Transport Board a major casualty

budgetdebate2013deniskellmanThe cash-strapped Transport Board is a major casualty of Barbados’ bad roads.

Minister of Housing, Lands and Rural Development Denis Kellman said one of the major reasons authorities needed to ensure road improvements, especially in rural Barbados, were done, was to ease the Transport Board’s bus repair costs.

He observed that the wear and tear on buses was made worse when the highways and byways they traversed daily were themselves in a state of disrepair.

The St. Lucy MP said a major example of this was in his constituency, something that had happened overtime.

“The building of roads in the north of Barbados cannot be just a road. When a road is built in rural Barbados it is not just a road to houses, it is a road for houses and a road for businesses and we have to understand … that we have to be very selective and very developmental in the way we approach road construction,” he said.

“When we do a road it must be a road for more houses, a road for more businesses… we also have to take into account that the Minister (of Transport and Works) is also the minister for the Transport Board and he has to ensure …that if he wants to reduce the cost at the Transport Board he first has to fix the roads that the buses have to travel on.

“Because of the neglect of St. Lucy under the last Barbados Labour Party government the Transport Boards buses were destroyed because of the roads.

“What they did not realise was that in not doing the roads in St. Lucy …they were just extracting large sums out of their pockets because of the large sums they had to spend on the Transport Board,” Kellman added.

He said the current administration was “bringing roads right across Barbados because we cannot only think about our constituents we have also to think about the Transport Board and how we will save costs in the way we implement these road polices so as not to damage the buses of the Transport Board”.

The long standing MP also said having been neglected for 14 years by the former BLP administration, areas like St. Lucy would now benefit under the current government.

“We have waited a long time in opposition, we were waiting over 14 years and we didn’t get the delivery, in four years of crisis we waited and the time has now come… for some delivery to come,” he said.

“We understand that what we are doing that we are not just building roads but we are creating infrastructure for further development in Barbados and that we are about to ensure that everything we do is development in nature and not political in nature only and that is the difference.” (SC)

One Response to Transport Board a major casualty

  1. Tony Webster January 9, 2014 at 5:27 am

    Oh Dear. mout open, and story… etc…again: Sir, I both agree and sympathise with your “take” on the problem of bus repairs, which might indeed occasion some hurt to ministerial heads.
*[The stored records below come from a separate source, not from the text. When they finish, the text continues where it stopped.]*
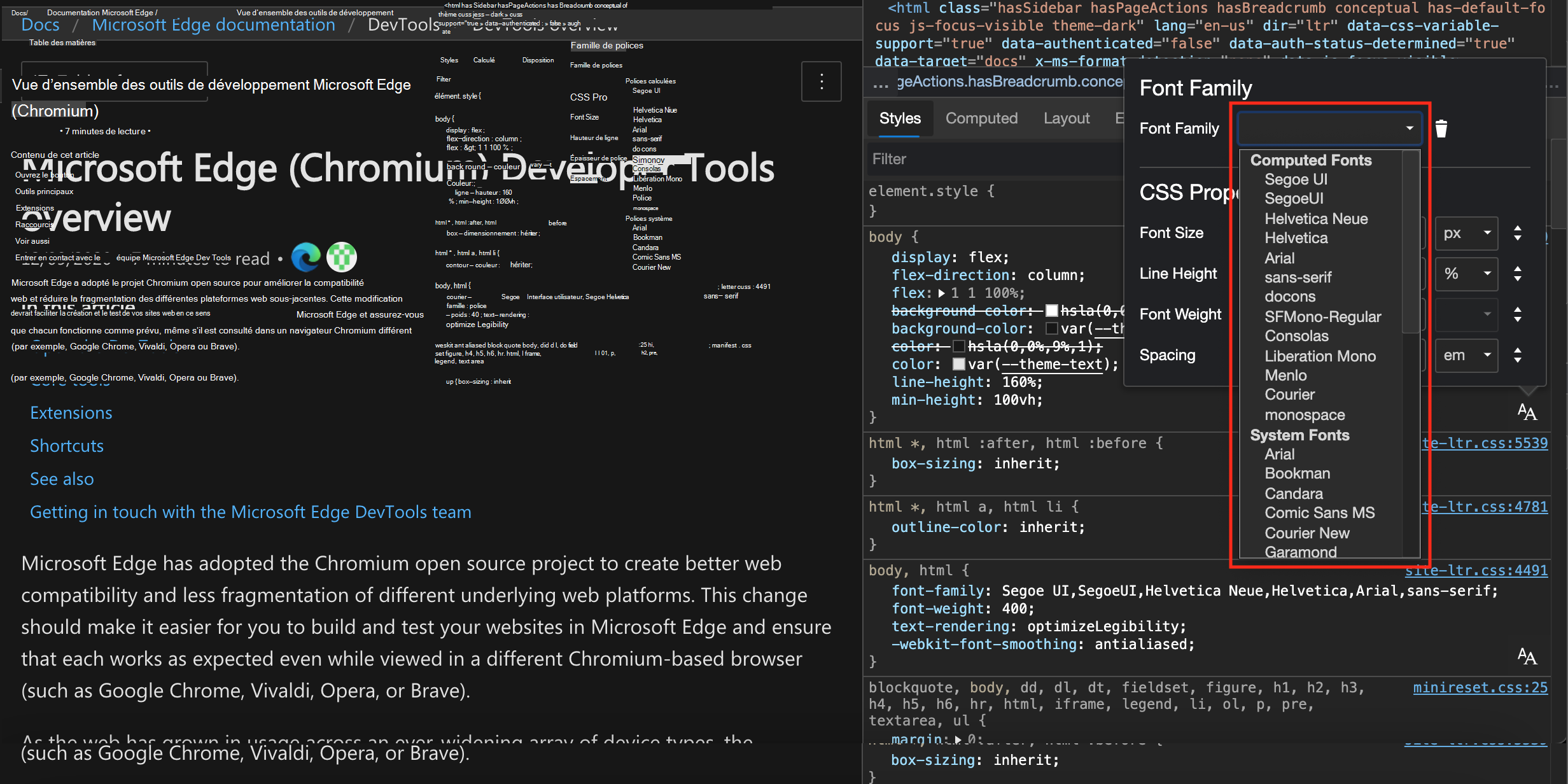Switch to the Computed tab
The height and width of the screenshot is (784, 1568).
981,118
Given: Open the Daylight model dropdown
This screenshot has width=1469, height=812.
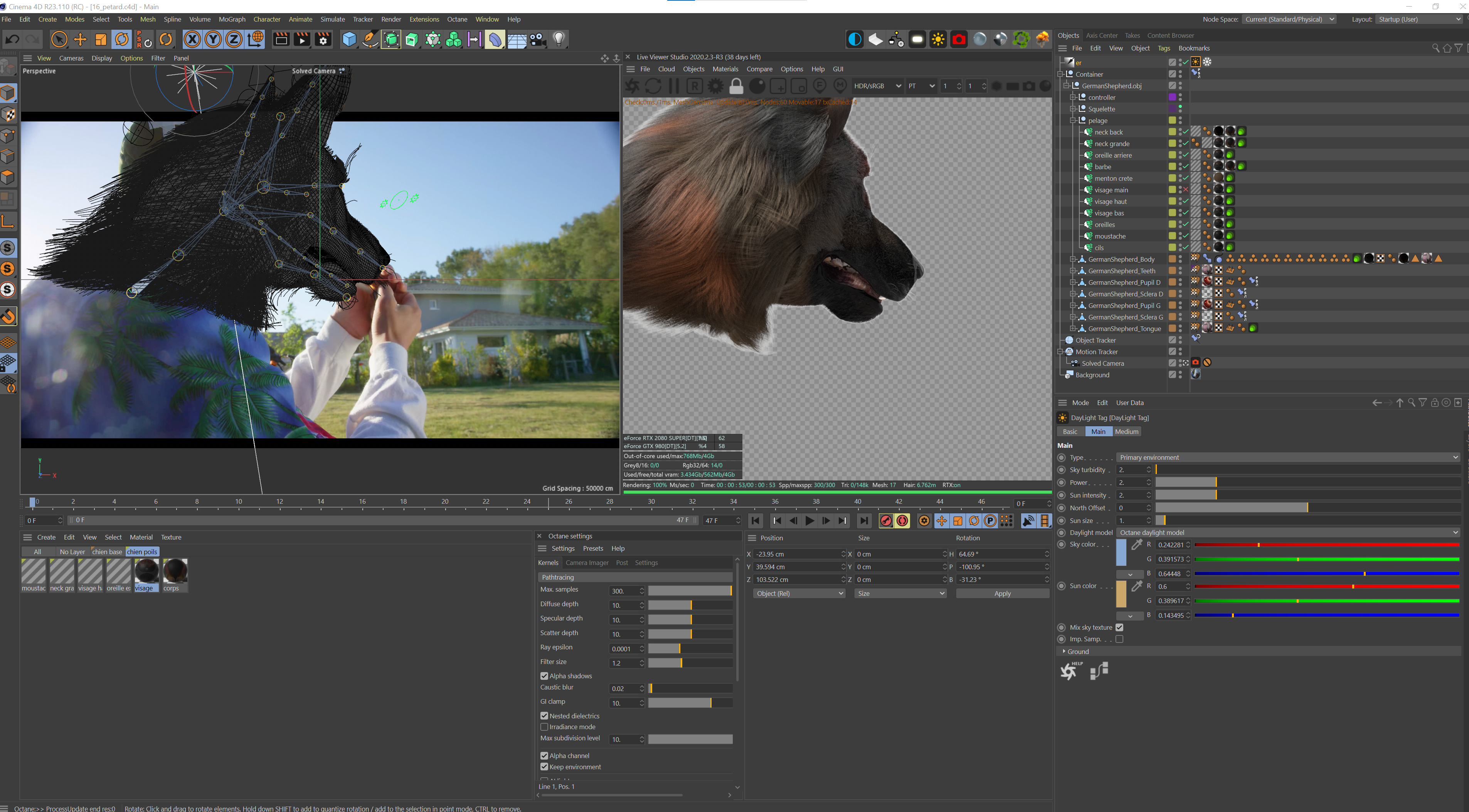Looking at the screenshot, I should pyautogui.click(x=1288, y=533).
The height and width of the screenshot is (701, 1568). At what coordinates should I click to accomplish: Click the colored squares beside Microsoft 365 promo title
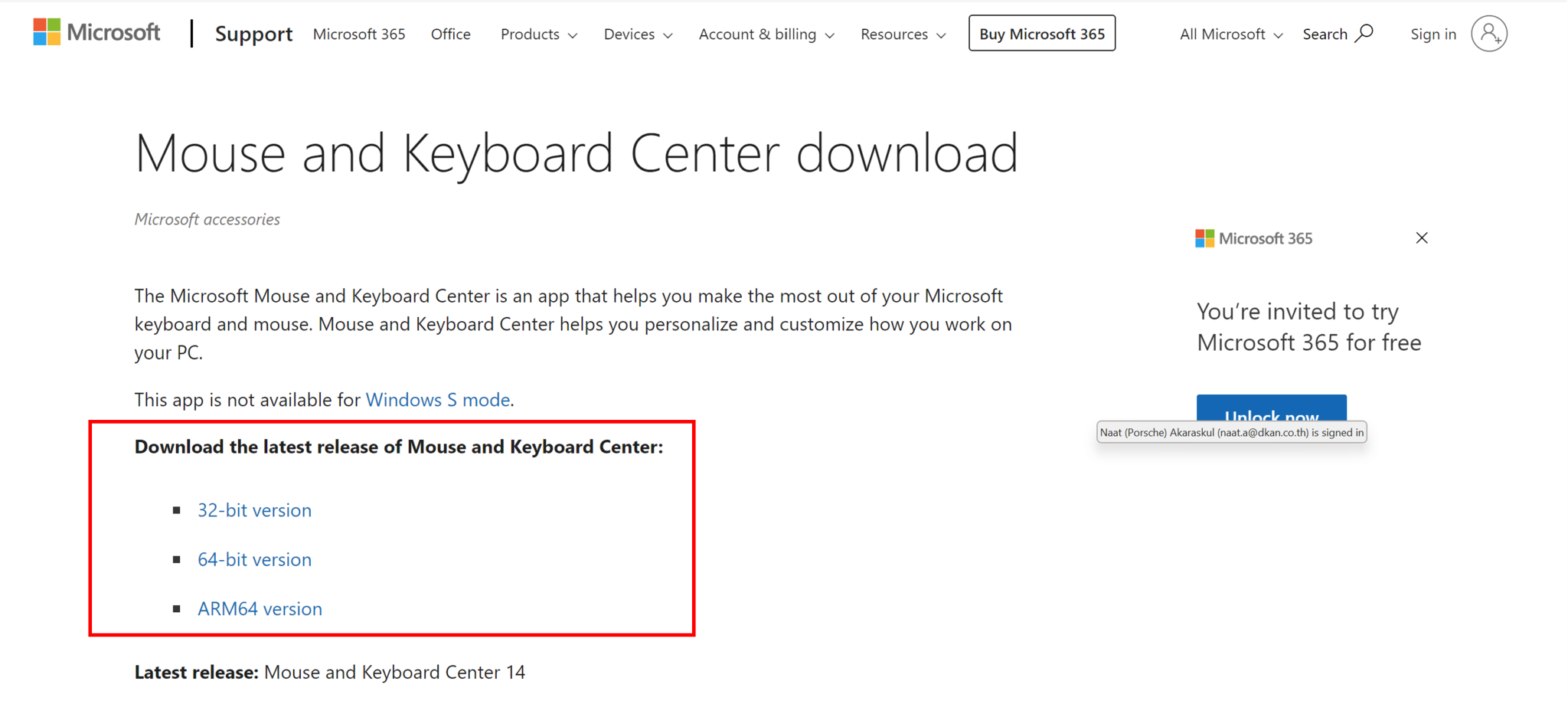pyautogui.click(x=1203, y=237)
However, even given that there may be several hundred such vehicles that need more repairs than they ought to , (if your colleague over in Public Works were to do his job properly), may I remind you of two facts , which apparently might have been overlooked in your “analysis”? …
    1. The buses are repaired, using taxpayers money. Indeed, such repairs actually have a silver lining, giving work to those mechanics at UCAL! (For which, one prays they will be evenullay paid just before the cows come home, (or bailiffs arive) whichever the sooner).
    2. There are another 70, 000-thousand-odd vehicles, privately-owned by taxpayers, that ALSO need repairs , exacerbated by the SAME bad roads. Hmmmm? And we do not have the luxury of paying for such repairs using other people’s money!

    Proof? I have a brand-new-straight-from-the-dealer 2004 Almera, which three years back, developed a “steering-pull”. The Agent recommended a steering-check, which then disclosed it “needed the chassis straighteneing” WHAT? for a car that’s not been “hit”? . However, I trusted the young lady who said to me, soothingly, “Mr. Webster, your car is not the first we have had to fix…the roads, you know….”.
    The lady was right: the chassis was straightened, and the car drives like new again. Wanna buy a really good Almera? It will last for many, many more years…provided you do not drive it on our roads.

    WHY do I hear a grammar-school refrain, ringing yet in my ears:-
    “It is better to keep silent and be thought a fool, than to open your mouth and remove all doubt”.